Conventional writing advice teaches that readers open a book to be entertained. And sure, readers do want entertainment. Certainly, part of the reason I write books is because developing them offers unmatched fun. By enlivening characters and concocting the worlds they inhabit, I tread heights I never thought I could reach. Sitting before a blank page feels like standing at the bow of a creaking ship, readying for the wild and the curious to unfold.

And holding a finished book—well, I handle it gingerly and sleep with one eye open. The keen heat and the sparks that I sense in its pages seem to foretell spontaneous combustion.

I can’t find in myself, or in my books, though, the drive to merely entertain. The word “entertainment,” to me, summons feelings of quickness—a short moment’s dip into untroubled waters; a lingering just at the door of a sinister tavern; a catching of the close scent of a weird, ancient forest whose trails I can see but won’t try.

I go back to the simmering drafts of my stories-in-progress again and again, allowing each pass to drag me down deeper. I can’t help but let the voyage of writing carry me to places where never-before-dreamed-of adventures unfold. It's become common in my story creation for whole legends to burst into existence, spinning off from one character’s simple remark.

I can't fight such a captivating current. And so I let myself sink into these drafts deeply enough to read them and rewrite them hundreds of times. Literally.

Until they smolder. Until they render feats greater than bare entertainment. Until they occupy a fiery place in my experience that I cannot distinguish from the waking world.

In entertaining, sure, there lies value. But I hope my books catch fire in your hands, too. I aim to wrap you up. To draw you wholly in.

I want you to experience the beauty of a campfire on a starry Welsh beach while feeling the fear of a fevered fight coming. I want you to know the adrenaline rush of standing on a cruising ship's bow. I want you to feel the bittersweetness of a deep bond of brotherhood, and the liberating ache of realizing you don't quite fit in.

Why settle to entertain when I can help you experience the tension radiating from Swift’s tired body as his jacket falls to the earth, cast off for the anguish of seeing he’s up against something insurmountable? Why just watch when you can feel the dissonance of victory and fear washing from an adventure that delivered more than what was bargained for?

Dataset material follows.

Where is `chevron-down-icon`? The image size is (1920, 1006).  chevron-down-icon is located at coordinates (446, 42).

There’s strong worth in knowing the liberation of one little girl at her moment of triumph over those who would crush her. There’s a great deal to be said for priming a reader to feel the shivery tenor of wind at a forest child slipping past and dissolving into the dark, cheery night.

And speaking of forest children, I can't wait for you to see what's in store.

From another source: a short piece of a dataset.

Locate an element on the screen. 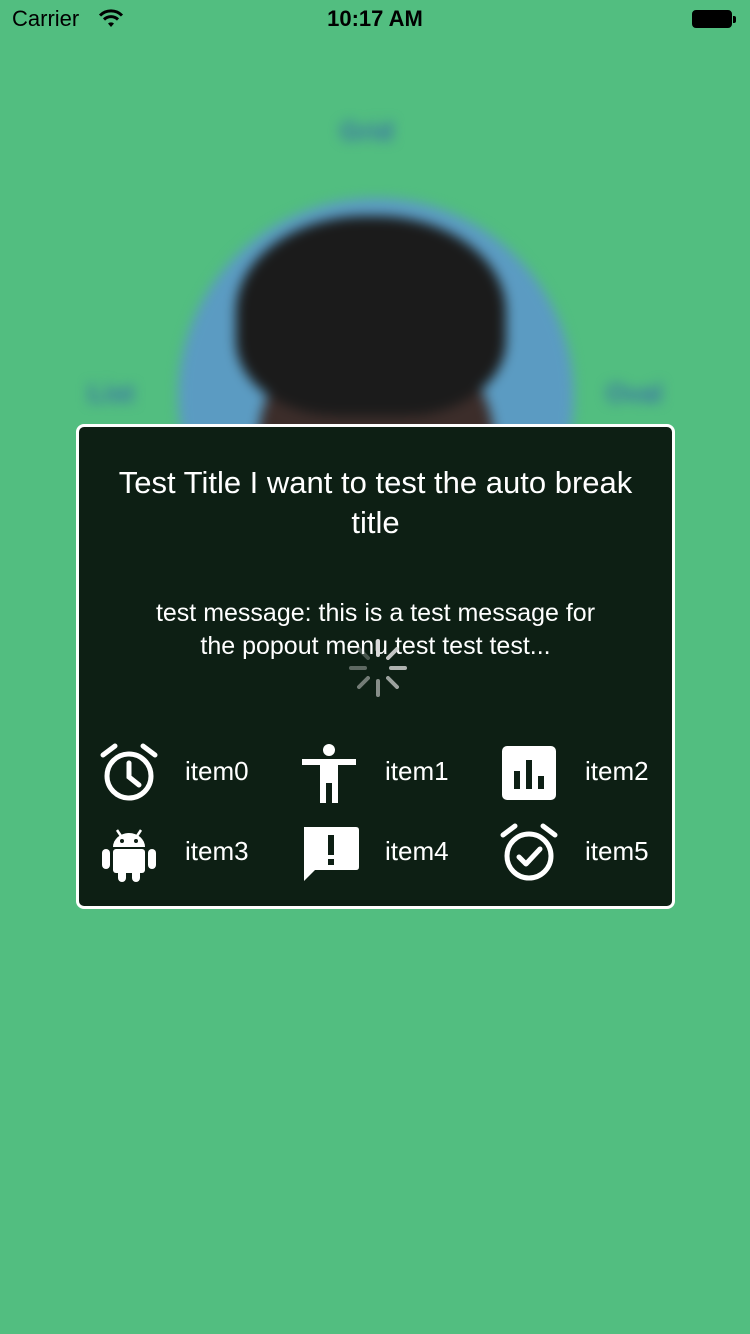 Image resolution: width=750 pixels, height=1334 pixels. battery-icon is located at coordinates (715, 20).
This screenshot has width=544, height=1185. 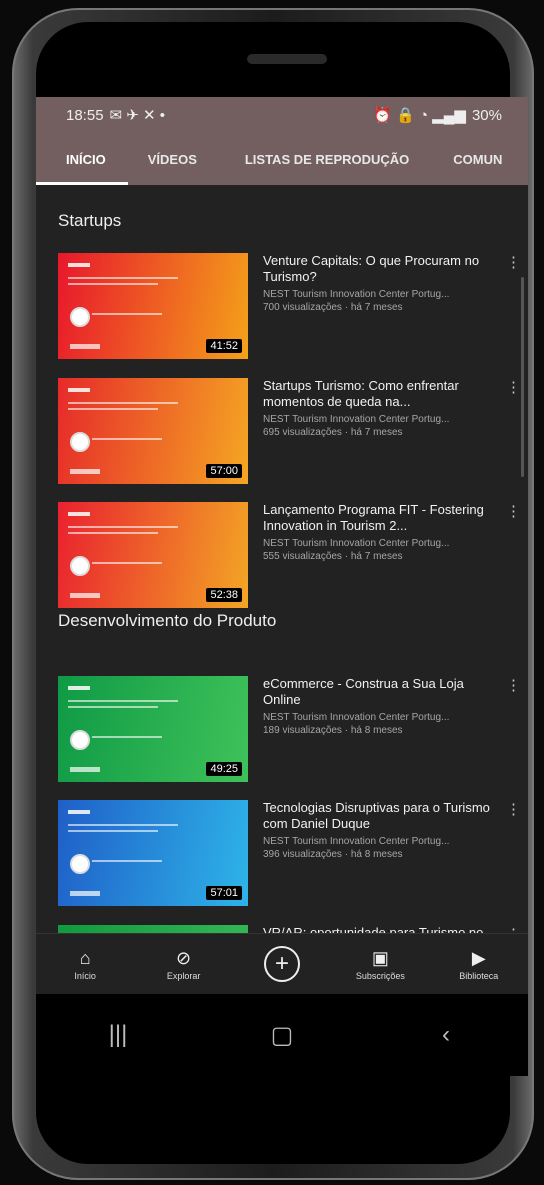 What do you see at coordinates (333, 308) in the screenshot?
I see `video-meta: 700 visualizações · há 7 meses` at bounding box center [333, 308].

It isn't just forest children who've drawn me into the wilds this time, though. There are wight witches and angel fire faeries. There are naiads and oakmen and dryads and sprites and cursed woodlands and caves and books of legends and elemental spirits and healing cordials and cottages occupied by the immortal.

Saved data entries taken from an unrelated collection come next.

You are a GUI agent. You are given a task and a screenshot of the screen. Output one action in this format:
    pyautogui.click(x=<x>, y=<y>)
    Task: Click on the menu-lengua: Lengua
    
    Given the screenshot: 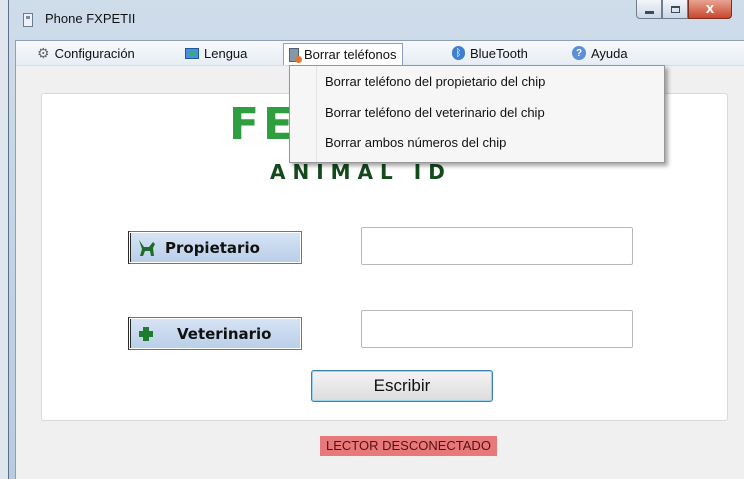 What is the action you would take?
    pyautogui.click(x=216, y=53)
    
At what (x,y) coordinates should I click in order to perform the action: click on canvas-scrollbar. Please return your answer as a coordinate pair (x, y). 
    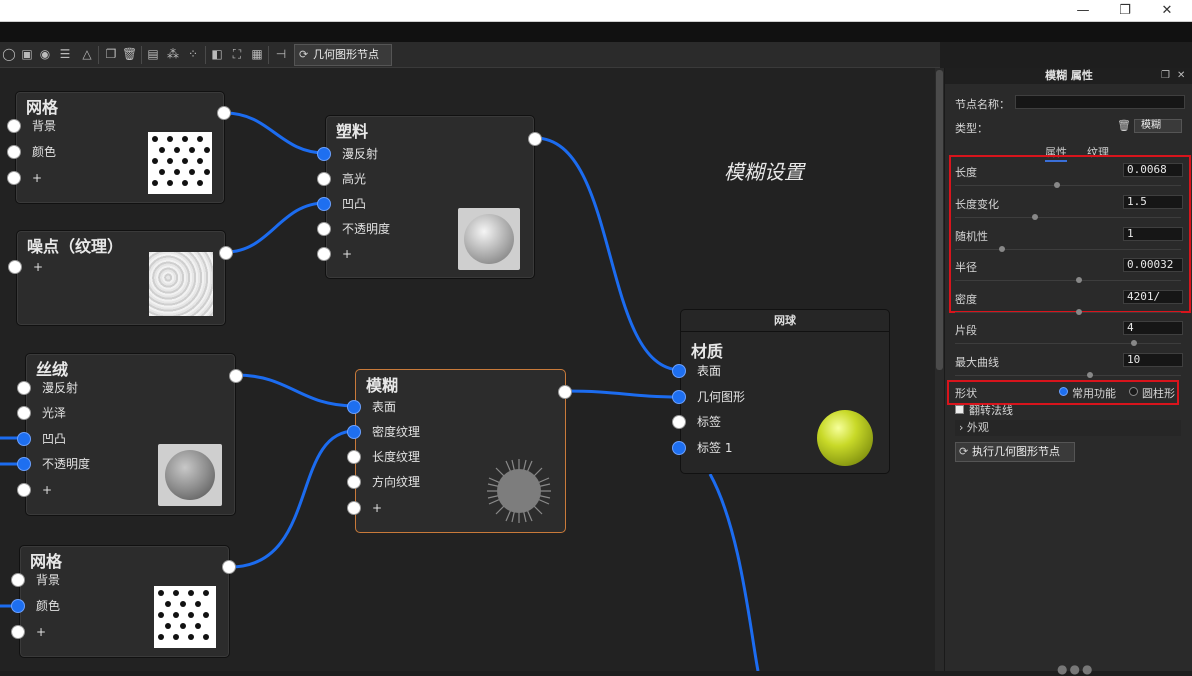
    Looking at the image, I should click on (940, 370).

The Sylphic Kingdom holding these spirits and wonders is no place I can easily describe. I only can do it by telling you a story. And I only can tell you by taking you there.

On August 3, we shall go.


I hope, greatly, that upon engaging with my books, you enjoy the heat and thrill of the adventures they hold. And I hope, yet more strongly, that in reading them you feel the elation of wandering many worlds—worlds as yet dreamed, greatly rich, deeply meaningful—a true reflection of the joy and the ache that we feel in life's firelight.